* Task requirements
After locating the line with "1347x896 pixels. How", repeat it and every following line to the end of the listing, exactly. Omit the pictures.

* Data for the task

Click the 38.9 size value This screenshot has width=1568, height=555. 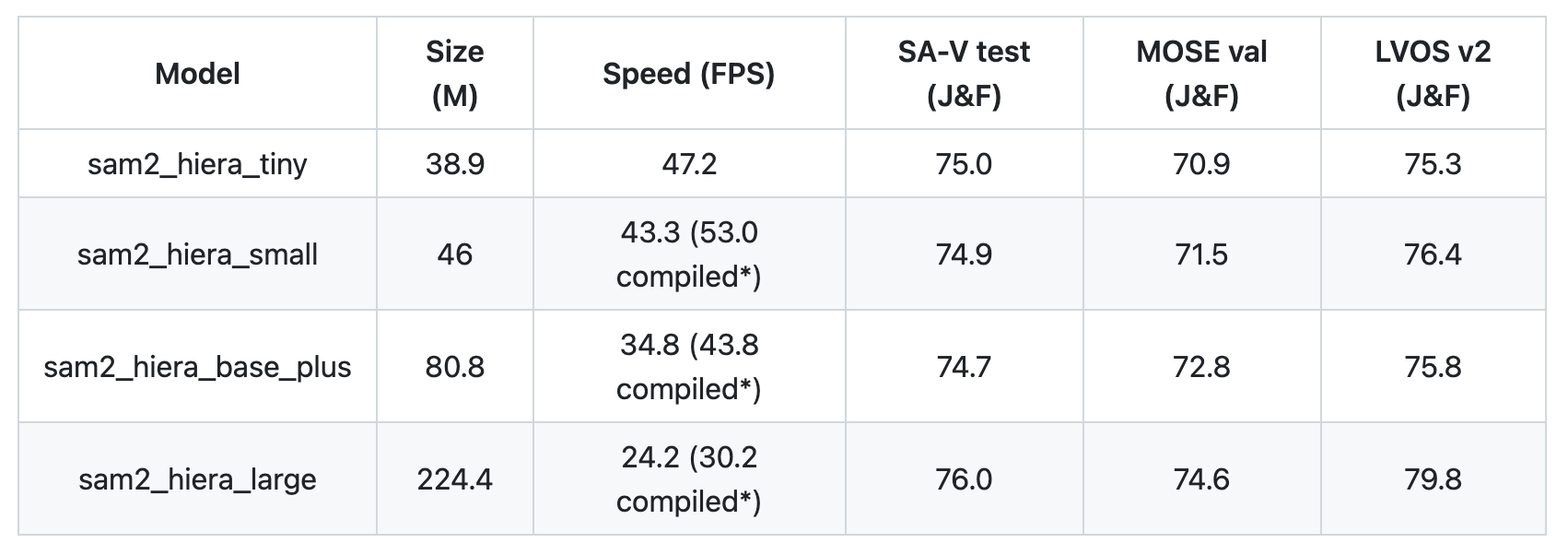coord(455,164)
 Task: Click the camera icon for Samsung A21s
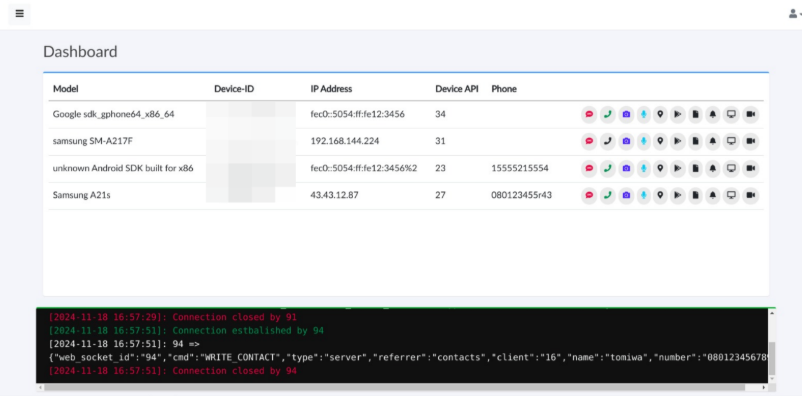pos(626,195)
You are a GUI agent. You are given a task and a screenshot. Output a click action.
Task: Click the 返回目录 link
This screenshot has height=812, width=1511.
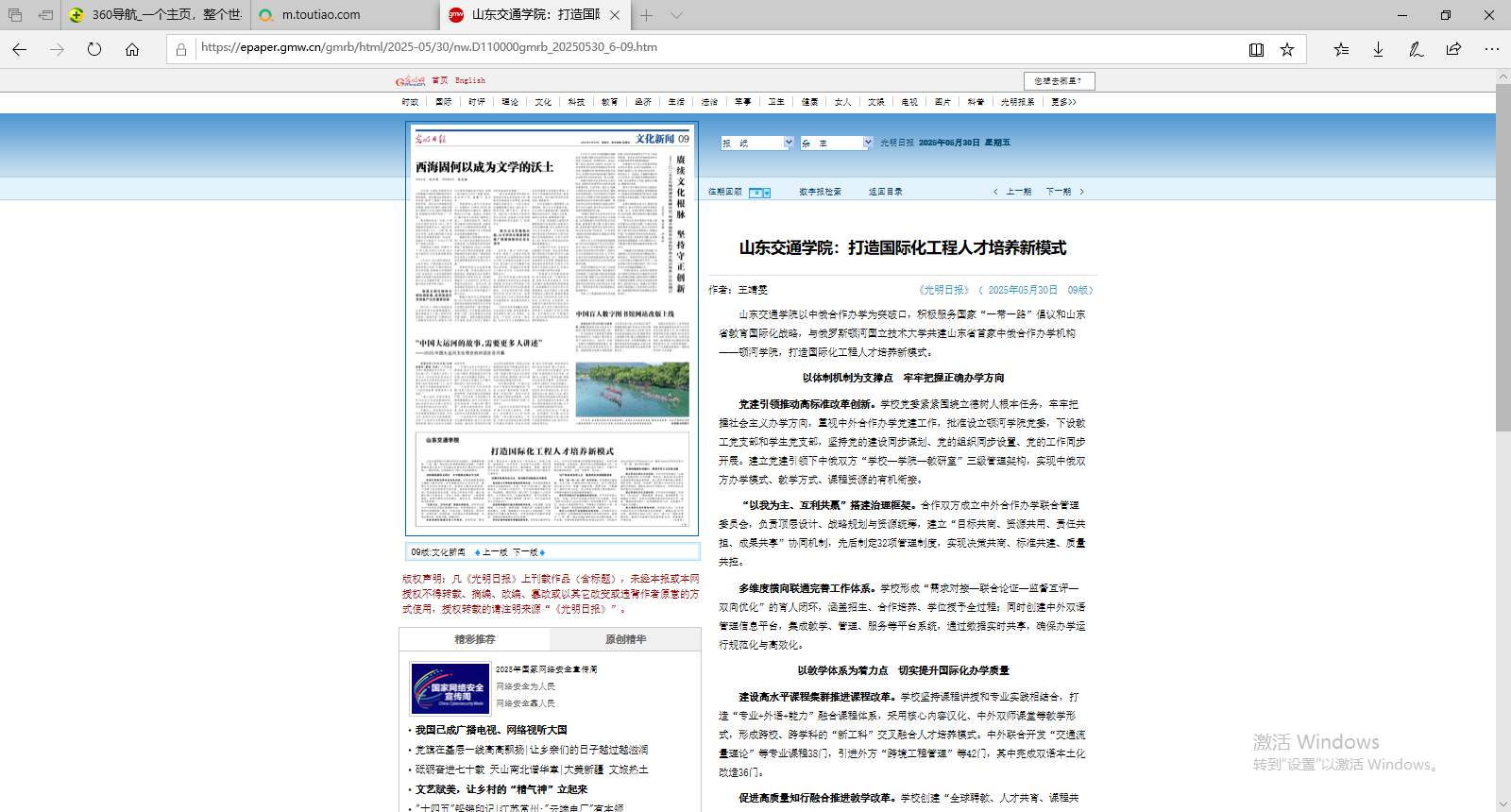click(x=885, y=192)

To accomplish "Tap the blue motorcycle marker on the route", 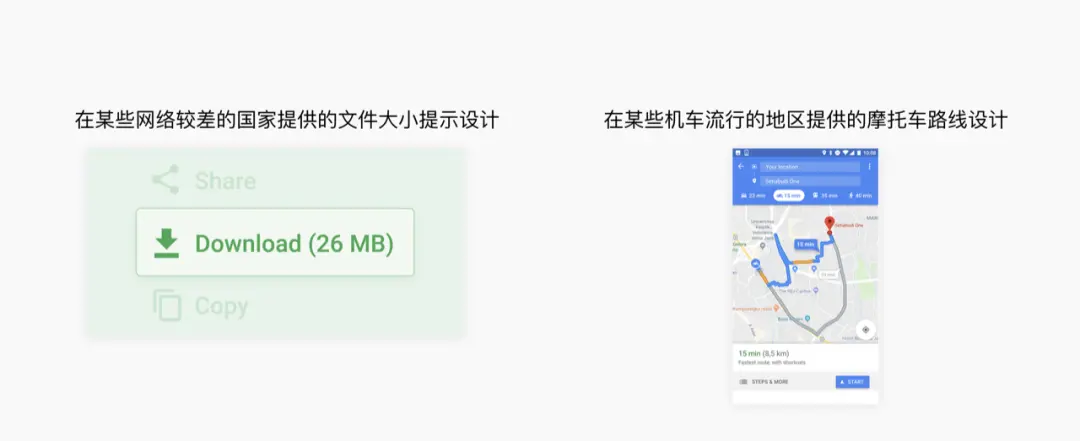I will [756, 264].
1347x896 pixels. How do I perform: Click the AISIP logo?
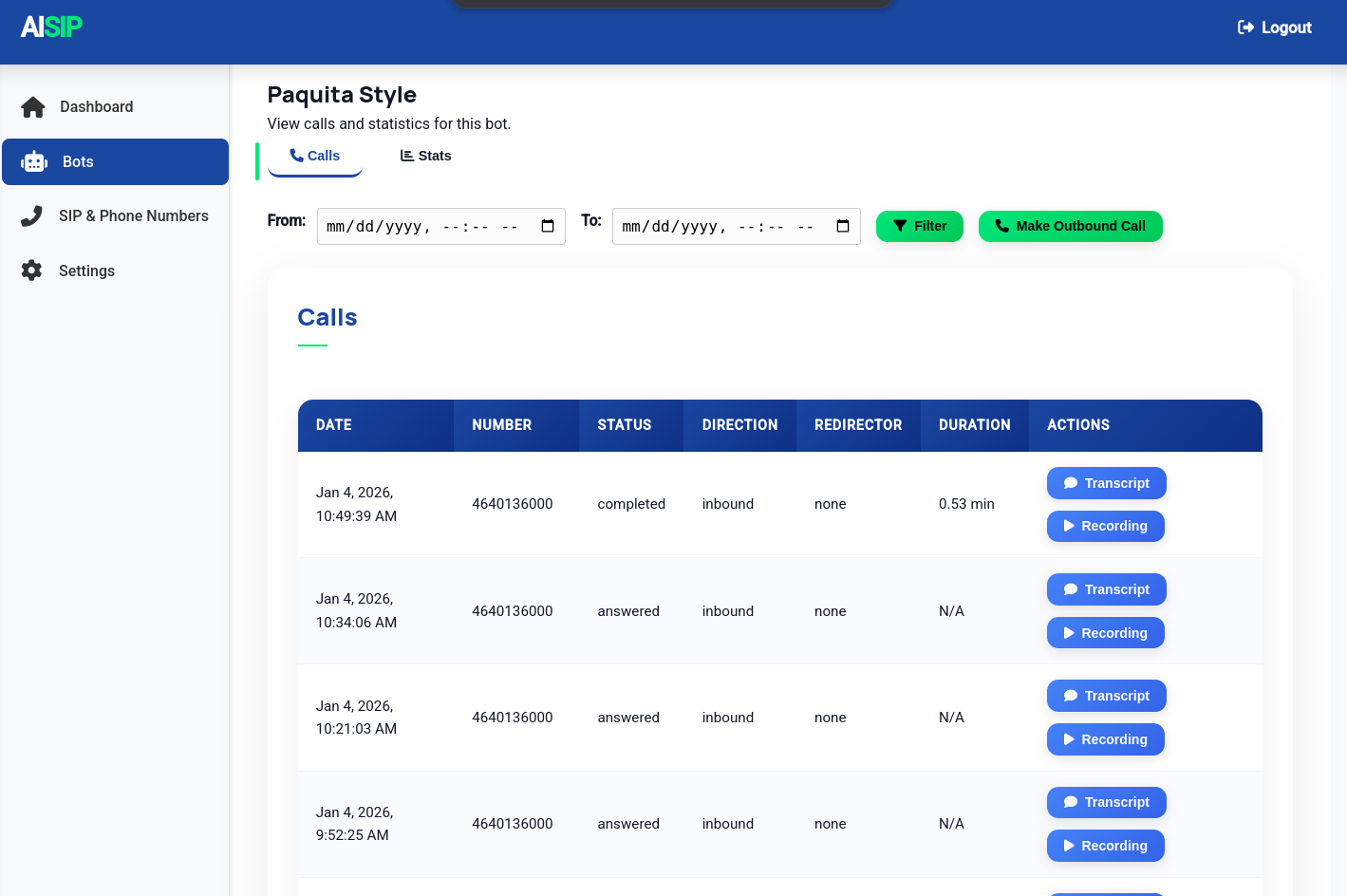point(51,27)
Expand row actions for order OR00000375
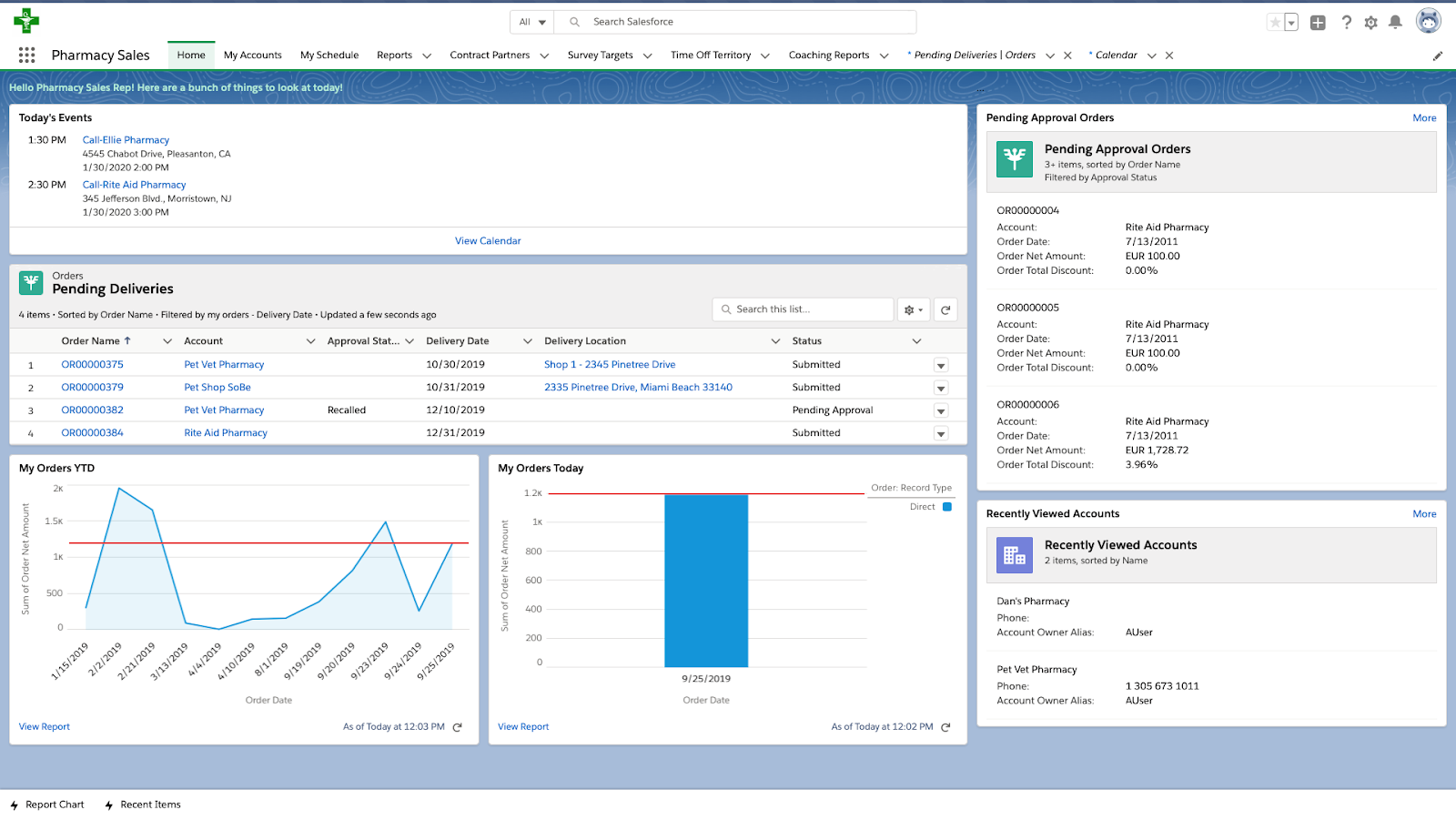Screen dimensions: 1456x820 (x=941, y=366)
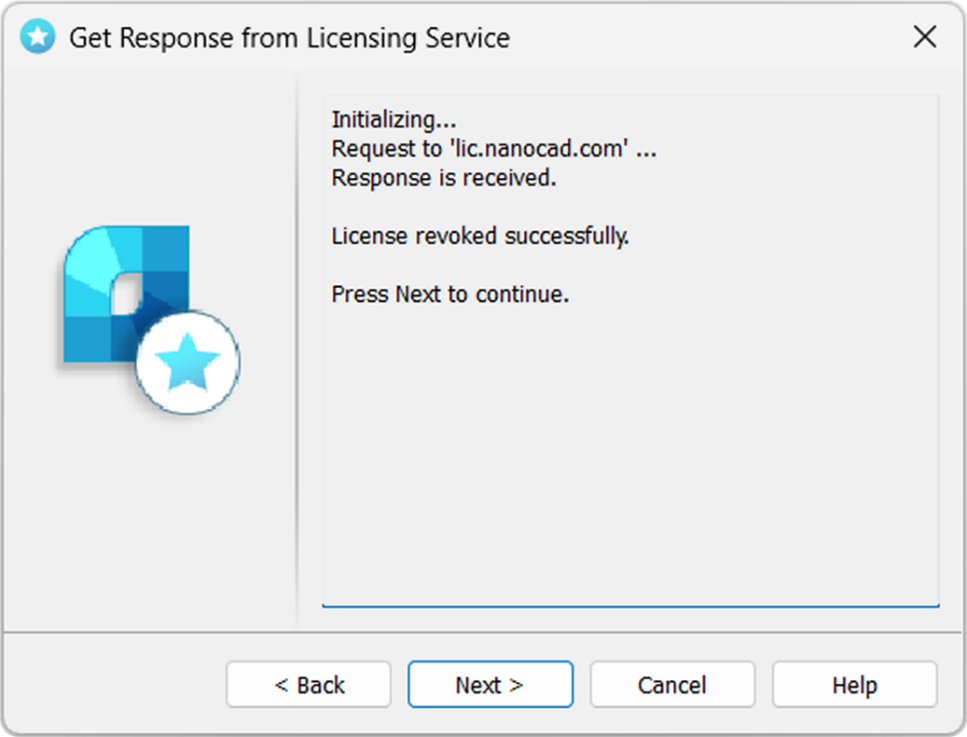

* Response to this exercise
1347x896 pixels. How do I perform: Click the AISIP logo?
point(51,27)
Expand row actions for order OR00000375
Screen dimensions: 1456x820 (x=941, y=366)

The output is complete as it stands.